We need to promote African content to preserve our culture

There is a revolution going on right now shifting how we consume content and how it is created and that shift is expected to stay for years to come.

In Africa, Storytellers are finding new ways of packaging their message, to expressing how we as a human race feel, how we document our history, create and celebrate our heroes and imagine the future – through words, music, and film.

This year, there have been fewer skills as important as ensuring positive and cohesive societal response.

Over the years, storytelling has been used as a tool of weaving society together and has played a key role in making people more human and by amplifying values like empathy, kindness, and justice.

One thing I have seen happen, is more people have found more time to read, watch documentaries, and learn from heroes the world has celebrated. There has been an understanding that strong societies find solidarity and solace in their heroes.

In Africa, we are told we are lucky to live in a special place. I mean the youngest continent on earth, home to some of the fastest-growing economies, an increasingly educated and exposed population, yet, we cannot find the time to look up and remember just how special the continent is.

Regrettably, we as Africans and especially African media still ride on the old narrative of a bleeding Africa. A colonial mindset of a continent in need of saving and redemption, yet we just need more faith, more belief that we can, more examples of those who made it, and boy don’t we have them in plenty.

Think for example of the incredible story of Chief Teresa Kachindamoto of Dedza District in Malawi. While millions of dollars are poured into the continent every year for campaigns against FGM and ending child marriage, this Malawian matriarch earned the title of the marriage terminator for her effective methods in ending over 2,000 child marriages in her county at least by early 2020.

If not Malawi then the indomitable spirit of Ken Sarowiwa who serves as an inspiration to environmentalists and land rights campaigners on the continent. Although assassinated by a brutal government regime, Ken is remembered for his fight against international oil corporations and the Nigerian government to clean up the environmental disaster in the Ogoni land of the Niger delta.

These are heroes whose stories have very relevant lessons to the present day and tomorrow Africa. Sadly, these stories do not get enough coverage. While it’s true, producing these stories is a costly affair, it's time media houses thought of collaborations as a way of feeding their audience with content that speaks to their hearts.  As African media organizations, be it broadcast, digital, or print, we have long assumed that all our audience thirst for is politics and cheap entertainment, but the tide is changing, because there is a disruption.

Although media remains a critical tool for the dissemination of information, the consumers of content are increasingly becoming picky. With the digital media burst and a growing internet penetration around Africa, audiences realize they have freedom of choice on the content they want to consume. They are educated to carefully choose facts from fiction and filter negative from positive and time-worthy content. This change has brought into focus the media’s role in agenda-setting and is causing a shift for media managers to cater more to the needs of the changing taste of their audience.  

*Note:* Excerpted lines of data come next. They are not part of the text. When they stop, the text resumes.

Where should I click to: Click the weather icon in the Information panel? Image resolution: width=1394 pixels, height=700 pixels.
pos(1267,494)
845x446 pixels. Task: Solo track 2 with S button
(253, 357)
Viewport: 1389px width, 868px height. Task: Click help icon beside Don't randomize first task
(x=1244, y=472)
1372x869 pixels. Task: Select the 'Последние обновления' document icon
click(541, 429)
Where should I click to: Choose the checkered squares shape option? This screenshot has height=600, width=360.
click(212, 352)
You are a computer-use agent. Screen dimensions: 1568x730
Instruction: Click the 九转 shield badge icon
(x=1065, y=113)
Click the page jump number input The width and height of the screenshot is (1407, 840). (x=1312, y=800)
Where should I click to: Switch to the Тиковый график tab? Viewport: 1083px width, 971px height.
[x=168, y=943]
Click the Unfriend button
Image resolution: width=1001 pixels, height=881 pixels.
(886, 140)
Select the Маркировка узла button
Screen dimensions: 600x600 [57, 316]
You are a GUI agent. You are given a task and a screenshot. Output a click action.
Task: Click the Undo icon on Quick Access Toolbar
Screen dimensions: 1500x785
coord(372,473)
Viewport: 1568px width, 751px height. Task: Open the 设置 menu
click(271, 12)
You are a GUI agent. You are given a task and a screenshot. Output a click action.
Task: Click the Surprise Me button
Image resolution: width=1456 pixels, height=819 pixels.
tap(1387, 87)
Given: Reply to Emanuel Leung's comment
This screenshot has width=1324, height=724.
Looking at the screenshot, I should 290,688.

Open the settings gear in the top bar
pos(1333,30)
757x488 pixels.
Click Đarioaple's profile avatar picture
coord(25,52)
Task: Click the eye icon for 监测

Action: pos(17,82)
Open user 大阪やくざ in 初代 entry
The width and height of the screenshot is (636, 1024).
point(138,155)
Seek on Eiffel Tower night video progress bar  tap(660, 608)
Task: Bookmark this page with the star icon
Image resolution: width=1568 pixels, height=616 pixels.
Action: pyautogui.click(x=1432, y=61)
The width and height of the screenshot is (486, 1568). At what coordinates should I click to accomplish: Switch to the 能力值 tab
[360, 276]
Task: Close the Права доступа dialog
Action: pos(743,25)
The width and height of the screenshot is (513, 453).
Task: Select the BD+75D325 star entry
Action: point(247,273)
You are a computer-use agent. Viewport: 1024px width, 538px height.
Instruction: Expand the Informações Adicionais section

This trend is not about to stop and so the sooner the broadcasters change their focus to publish more educative, informative, and well told stories, we will continue losing the eyeballs and shrinking the market share both on TV and our digital portfolios.

To effectively cater to the growing economies on the continent, information is power. Credible information is even more important. While data, the driven approach continues to help businesses and to take decisive steps in their growth strategy.